_CONSIGNES ÉCRITES:_
1 - Répondez brièvement à partir de l’article sur le court métrage L’école est finie :
(a) En quelle année le court métrage est-il paru ?
(b) De qui est la voix entendue dans le film ?
(c) Quel néologisme l’article cite-t-il en exemple ?
2 - Reprenez l’article sur le court métrage L’école est finie et poursuivez-le à partir de sa dernière phrase.

_TEXTE FOURNI:_
++++++++

L’école est finie !

Le premier article d’un site internet est assez primordial étant donné qu’il va en donner le ton. Quoi de mieux du coup que de parler de l’excellent court métrage L’école est finie (Crève Salope).

Ce court-métrage de 7 min paru en 1975, réalisé par Jules Celma avec la voix de Philippe Noiret et produit par le Groupe des Cinéastes Indépendants, est un film d’inspiration situationniste qui traite de l’école et de la place de l’enfant dans la société.

L’inspiration situationniste de ce film est assez claire au vu du thème abordé que ce soit par la teneur des propos, avec certains néologismes qui y sont employés comme éducastrateur par exemple, ou que ce soit par l’esthétique qui s’en dégage (utilisation de noir et blanc, voix monocorde, utilisation de technique de détournement d’image).

La franchise de certains propos est également à souligner à l’image d’ « Enseignant, tu es une salope » ou d’autres propos (bien plus direct) tenu peu après et expliquant notamment de quoi l’enseignant est responsable. À là toute fin du film, deux phrases fortes en symboliques sont prononcées : « Les révolutionnaires seront des enfants où ne seront pas », « La révolution sera un jeu d’enfant où ne seras pas ». En effet, ces phrases revêtent d’un caractère symbolique fort étant donné qu’elles explicitent clairement que la révolution ne pourra se faire sans les enfants, la révolution en fin de compte ne pourra se produire en gardant les écoles.

Si on décortique un peu plus ce film, on peut observer qu’il ne se contente pas de parler exclusivement de l’école ou de remettre les enseignants à leur place. Il traite également de la place de l’enfant en tant que tel, dès sa naissance : « A la naissance, […] c’est l’adulte qui tient en main l’enfant, et non l’inverse ». Le film critique du coup à juste titre l’aliénation que font subir les adultes aux enfants « l’enfant n’est plus qu’un tondu parmi des chauves, un bègue parmi des muets ». Le film soulève du coup que l’enfant ne peut pas jouir librement de son enfance comme il l’entend, l’adulte le malaxe comme de la pâte à modeler pour le faire rentrer dans un moule, l’école lui facilitant le travail, et l’enseignant exécutant la tâche de s’assurer que l’enfant s’adapte au moule de son plein grès ou de force. Le film démontre du coup que la destinée d’un enfant et le rôle de l’école par la même occasion et de finir comme un adulte, c’est-à-dire de travailler, que ce soit pour un patron, un parti ou une cause. L’enfant fini dénaturalisé honteux de ces désirs, mais « prêt aux travaux forcé et à l’agonie quotidienne ». Afin d’arriver à ce destin funeste, la famille et l’école vont transmettre les « éléments para-moraux-militaire » qui feront de l’enfant un esclave, en somme, un adulte aliéné : « Tu vas penser comme un adulte, comme les chefs des adultes (citations de plusieurs noms de dirigeants moraux-autoritaire comme Jésus-Christ, Trotski, Castro ou encore George Marchais) ».

++++++++

Enregistrements pour repérer du texte et des éléments:
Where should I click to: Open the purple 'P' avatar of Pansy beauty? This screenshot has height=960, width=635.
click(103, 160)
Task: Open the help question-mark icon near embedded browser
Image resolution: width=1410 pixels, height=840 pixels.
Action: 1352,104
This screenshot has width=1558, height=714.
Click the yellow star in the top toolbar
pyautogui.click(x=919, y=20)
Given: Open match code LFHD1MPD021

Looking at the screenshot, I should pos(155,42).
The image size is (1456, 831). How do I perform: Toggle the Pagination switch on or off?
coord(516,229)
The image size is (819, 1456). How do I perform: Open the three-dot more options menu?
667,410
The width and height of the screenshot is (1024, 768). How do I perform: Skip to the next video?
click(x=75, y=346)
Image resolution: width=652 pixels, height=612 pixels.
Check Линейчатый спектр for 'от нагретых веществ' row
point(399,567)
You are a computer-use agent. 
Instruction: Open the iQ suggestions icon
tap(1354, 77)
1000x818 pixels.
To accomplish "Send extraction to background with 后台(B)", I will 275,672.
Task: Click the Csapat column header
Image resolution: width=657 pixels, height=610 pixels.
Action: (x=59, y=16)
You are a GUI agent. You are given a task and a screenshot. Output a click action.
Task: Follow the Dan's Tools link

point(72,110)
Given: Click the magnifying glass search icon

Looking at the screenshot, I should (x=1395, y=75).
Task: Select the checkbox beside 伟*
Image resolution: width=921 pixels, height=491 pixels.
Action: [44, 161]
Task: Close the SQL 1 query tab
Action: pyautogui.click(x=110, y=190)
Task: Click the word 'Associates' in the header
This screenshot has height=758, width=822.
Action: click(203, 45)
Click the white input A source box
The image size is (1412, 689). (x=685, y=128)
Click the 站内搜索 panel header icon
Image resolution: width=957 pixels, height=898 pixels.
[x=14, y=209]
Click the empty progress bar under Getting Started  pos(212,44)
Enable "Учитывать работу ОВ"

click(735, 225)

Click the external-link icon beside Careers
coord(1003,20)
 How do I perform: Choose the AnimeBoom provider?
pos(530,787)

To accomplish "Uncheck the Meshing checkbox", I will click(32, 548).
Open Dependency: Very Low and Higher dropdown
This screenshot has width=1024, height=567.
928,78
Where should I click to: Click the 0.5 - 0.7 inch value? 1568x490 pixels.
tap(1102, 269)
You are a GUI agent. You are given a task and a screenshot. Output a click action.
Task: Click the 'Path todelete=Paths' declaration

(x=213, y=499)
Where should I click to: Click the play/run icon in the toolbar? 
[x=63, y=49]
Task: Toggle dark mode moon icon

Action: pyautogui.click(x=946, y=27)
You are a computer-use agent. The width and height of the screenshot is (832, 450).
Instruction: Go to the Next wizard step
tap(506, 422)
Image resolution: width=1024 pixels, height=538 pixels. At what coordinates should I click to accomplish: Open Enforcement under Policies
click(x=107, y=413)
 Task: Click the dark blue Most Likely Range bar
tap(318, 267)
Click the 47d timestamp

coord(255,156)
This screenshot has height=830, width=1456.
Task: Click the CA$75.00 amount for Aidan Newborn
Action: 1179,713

++++++++

_CORRIGÉ DE L’EXERCICE:_
1 -
(a) En 1975.
(b) De Philippe Noiret.
(c) « éducastrateur ».

2 -
L’enseignant, en exécutant cette tâche de dénaturaliser l’enfant est également responsable. Ce que Jules Celma n’hésite pas à souligner, car que l’enseignant soit de gauche ou de droite (quelle différence à vrai dire quand on parle d’un enseignant ?), il reste « tristement vieux et con ». De plus, l’enseignant sera toujours placé en tête des fonctionnaires satisfaits de par le respect qu’il donne à sa hiérarchie, mais également de par le respect dont il honore l’école républicaine et qu’il s’évertue même à défendre lors de grandes processions syndicales ritualisées. Et ce peu importe qu’il soit réactionnaire, syndicaliste, avant-gardiste ou réformiste. En réalité pour ce film, l’enseignant est : « insectisidement nuisible, car tu (l’enseignant) es dangereux pour l’espèce humaine, car c’est toi qui as construit les écoles et les camps de concentration, car c’est toi qui as noyé les marins de Kronstadt, car c’est toi qui as assassiné Nestor Makno […] ».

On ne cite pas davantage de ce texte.